Work request
Your task is to print all of the data word for word.

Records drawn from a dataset
>>>>>

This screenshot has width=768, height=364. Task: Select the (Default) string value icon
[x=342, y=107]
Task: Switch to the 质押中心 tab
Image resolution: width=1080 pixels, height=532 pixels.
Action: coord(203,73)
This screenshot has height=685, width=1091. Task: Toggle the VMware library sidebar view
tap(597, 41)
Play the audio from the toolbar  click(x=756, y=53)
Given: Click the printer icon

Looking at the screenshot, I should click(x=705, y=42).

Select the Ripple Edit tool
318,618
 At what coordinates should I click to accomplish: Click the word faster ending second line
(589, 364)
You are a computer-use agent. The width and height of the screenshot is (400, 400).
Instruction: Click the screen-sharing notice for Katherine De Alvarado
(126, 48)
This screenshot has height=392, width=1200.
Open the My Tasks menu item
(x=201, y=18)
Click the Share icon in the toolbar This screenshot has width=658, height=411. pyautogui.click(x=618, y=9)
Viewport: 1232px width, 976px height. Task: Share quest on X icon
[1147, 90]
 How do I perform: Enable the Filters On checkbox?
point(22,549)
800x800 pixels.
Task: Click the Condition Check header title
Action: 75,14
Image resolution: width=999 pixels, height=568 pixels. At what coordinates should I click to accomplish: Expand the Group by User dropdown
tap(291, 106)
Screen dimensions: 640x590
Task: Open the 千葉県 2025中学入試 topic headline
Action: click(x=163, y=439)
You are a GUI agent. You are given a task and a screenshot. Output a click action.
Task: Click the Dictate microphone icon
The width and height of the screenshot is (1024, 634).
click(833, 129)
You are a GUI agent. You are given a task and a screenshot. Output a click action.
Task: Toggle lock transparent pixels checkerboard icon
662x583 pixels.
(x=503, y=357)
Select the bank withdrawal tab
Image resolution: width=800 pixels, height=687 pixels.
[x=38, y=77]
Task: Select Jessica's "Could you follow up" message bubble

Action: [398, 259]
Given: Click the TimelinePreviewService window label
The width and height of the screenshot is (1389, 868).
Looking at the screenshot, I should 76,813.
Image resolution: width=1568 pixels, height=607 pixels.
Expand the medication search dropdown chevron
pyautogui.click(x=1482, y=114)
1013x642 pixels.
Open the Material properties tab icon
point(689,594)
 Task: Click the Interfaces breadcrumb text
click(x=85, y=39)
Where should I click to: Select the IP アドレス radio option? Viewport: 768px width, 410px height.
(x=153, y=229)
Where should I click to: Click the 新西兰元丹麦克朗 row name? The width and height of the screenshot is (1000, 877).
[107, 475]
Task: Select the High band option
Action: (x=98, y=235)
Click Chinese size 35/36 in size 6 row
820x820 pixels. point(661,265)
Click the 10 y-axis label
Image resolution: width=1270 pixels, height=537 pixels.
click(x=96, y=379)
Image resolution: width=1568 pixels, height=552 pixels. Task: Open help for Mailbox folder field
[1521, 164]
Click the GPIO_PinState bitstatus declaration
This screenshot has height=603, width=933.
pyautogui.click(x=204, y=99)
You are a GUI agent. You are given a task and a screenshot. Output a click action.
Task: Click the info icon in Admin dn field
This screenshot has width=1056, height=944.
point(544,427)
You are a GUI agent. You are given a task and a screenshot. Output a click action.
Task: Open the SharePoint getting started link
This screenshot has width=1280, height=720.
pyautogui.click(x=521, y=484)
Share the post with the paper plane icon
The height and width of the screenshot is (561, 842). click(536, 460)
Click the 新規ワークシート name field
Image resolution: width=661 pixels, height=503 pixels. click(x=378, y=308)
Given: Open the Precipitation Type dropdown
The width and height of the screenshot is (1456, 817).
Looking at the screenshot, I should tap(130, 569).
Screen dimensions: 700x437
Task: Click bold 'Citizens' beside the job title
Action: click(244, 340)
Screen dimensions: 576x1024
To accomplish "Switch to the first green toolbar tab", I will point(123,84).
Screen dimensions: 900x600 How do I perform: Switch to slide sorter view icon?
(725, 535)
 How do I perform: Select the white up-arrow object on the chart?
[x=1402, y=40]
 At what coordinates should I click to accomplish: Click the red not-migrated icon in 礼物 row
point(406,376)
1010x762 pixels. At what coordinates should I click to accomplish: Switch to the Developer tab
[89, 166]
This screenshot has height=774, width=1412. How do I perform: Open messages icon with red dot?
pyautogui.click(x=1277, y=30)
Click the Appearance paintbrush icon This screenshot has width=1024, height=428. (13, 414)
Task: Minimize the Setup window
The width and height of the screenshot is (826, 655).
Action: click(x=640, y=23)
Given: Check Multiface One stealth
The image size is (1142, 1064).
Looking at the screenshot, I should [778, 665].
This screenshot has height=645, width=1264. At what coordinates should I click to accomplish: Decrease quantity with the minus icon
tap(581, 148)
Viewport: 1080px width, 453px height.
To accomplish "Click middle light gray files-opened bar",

<<<<<

Response to this exercise
This screenshot has width=768, height=364. Task: Select the (Default) string value icon
[x=342, y=107]
Task: Switch to the 质押中心 tab
Image resolution: width=1080 pixels, height=532 pixels.
Action: coord(203,73)
This screenshot has height=685, width=1091. Task: Toggle the VMware library sidebar view
tap(597, 41)
Play the audio from the toolbar  click(x=756, y=53)
Given: Click the printer icon

Looking at the screenshot, I should click(x=705, y=42).

Select the Ripple Edit tool
318,618
 At what coordinates should I click to accomplish: Click the word faster ending second line
(589, 364)
You are a computer-use agent. The width and height of the screenshot is (400, 400).
Instruction: Click the screen-sharing notice for Katherine De Alvarado
(126, 48)
This screenshot has height=392, width=1200.
Open the My Tasks menu item
(x=201, y=18)
Click the Share icon in the toolbar This screenshot has width=658, height=411. pyautogui.click(x=618, y=9)
Viewport: 1232px width, 976px height. Task: Share quest on X icon
[1147, 90]
 How do I perform: Enable the Filters On checkbox?
point(22,549)
800x800 pixels.
Task: Click the Condition Check header title
Action: 75,14
Image resolution: width=999 pixels, height=568 pixels. At what coordinates should I click to accomplish: Expand the Group by User dropdown
tap(291, 106)
Screen dimensions: 640x590
Task: Open the 千葉県 2025中学入試 topic headline
Action: click(x=163, y=439)
You are a GUI agent. You are given a task and a screenshot. Output a click action.
Task: Click the Dictate microphone icon
The width and height of the screenshot is (1024, 634).
click(833, 129)
You are a GUI agent. You are given a task and a screenshot. Output a click action.
Task: Toggle lock transparent pixels checkerboard icon
662x583 pixels.
(x=503, y=357)
Select the bank withdrawal tab
Image resolution: width=800 pixels, height=687 pixels.
[x=38, y=77]
Task: Select Jessica's "Could you follow up" message bubble

Action: [398, 259]
Given: Click the TimelinePreviewService window label
The width and height of the screenshot is (1389, 868).
Looking at the screenshot, I should 76,813.
Image resolution: width=1568 pixels, height=607 pixels.
Expand the medication search dropdown chevron
pyautogui.click(x=1482, y=114)
1013x642 pixels.
Open the Material properties tab icon
point(689,594)
 Task: Click the Interfaces breadcrumb text
click(x=85, y=39)
Where should I click to: Select the IP アドレス radio option? Viewport: 768px width, 410px height.
(x=153, y=229)
Where should I click to: Click the 新西兰元丹麦克朗 row name? The width and height of the screenshot is (1000, 877).
[107, 475]
Task: Select the High band option
Action: (x=98, y=235)
Click Chinese size 35/36 in size 6 row
820x820 pixels. point(661,265)
Click the 10 y-axis label
Image resolution: width=1270 pixels, height=537 pixels.
click(x=96, y=379)
Image resolution: width=1568 pixels, height=552 pixels. Task: Open help for Mailbox folder field
[1521, 164]
Click the GPIO_PinState bitstatus declaration
This screenshot has height=603, width=933.
pyautogui.click(x=204, y=99)
You are a GUI agent. You are given a task and a screenshot. Output a click action.
Task: Click the info icon in Admin dn field
This screenshot has width=1056, height=944.
point(544,427)
You are a GUI agent. You are given a task and a screenshot. Output a click action.
Task: Open the SharePoint getting started link
This screenshot has width=1280, height=720.
pyautogui.click(x=521, y=484)
Share the post with the paper plane icon
The height and width of the screenshot is (561, 842). click(536, 460)
Click the 新規ワークシート name field
Image resolution: width=661 pixels, height=503 pixels. click(x=378, y=308)
Given: Open the Precipitation Type dropdown
The width and height of the screenshot is (1456, 817).
Looking at the screenshot, I should tap(130, 569).
Screen dimensions: 700x437
Task: Click bold 'Citizens' beside the job title
Action: click(244, 340)
Screen dimensions: 576x1024
To accomplish "Switch to the first green toolbar tab", I will point(123,84).
Screen dimensions: 900x600 How do I perform: Switch to slide sorter view icon?
(725, 535)
 How do I perform: Select the white up-arrow object on the chart?
[x=1402, y=40]
 At what coordinates should I click to accomplish: Click the red not-migrated icon in 礼物 row
point(406,376)
1010x762 pixels. At what coordinates should I click to accomplish: Switch to the Developer tab
[89, 166]
This screenshot has height=774, width=1412. How do I perform: Open messages icon with red dot?
pyautogui.click(x=1277, y=30)
Click the Appearance paintbrush icon This screenshot has width=1024, height=428. (13, 414)
Task: Minimize the Setup window
The width and height of the screenshot is (826, 655).
Action: click(x=640, y=23)
Given: Check Multiface One stealth
The image size is (1142, 1064).
Looking at the screenshot, I should [778, 665].
This screenshot has height=645, width=1264. At what coordinates should I click to accomplish: Decrease quantity with the minus icon
tap(581, 148)
Viewport: 1080px width, 453px height.
To accomplish "Click middle light gray files-opened bar",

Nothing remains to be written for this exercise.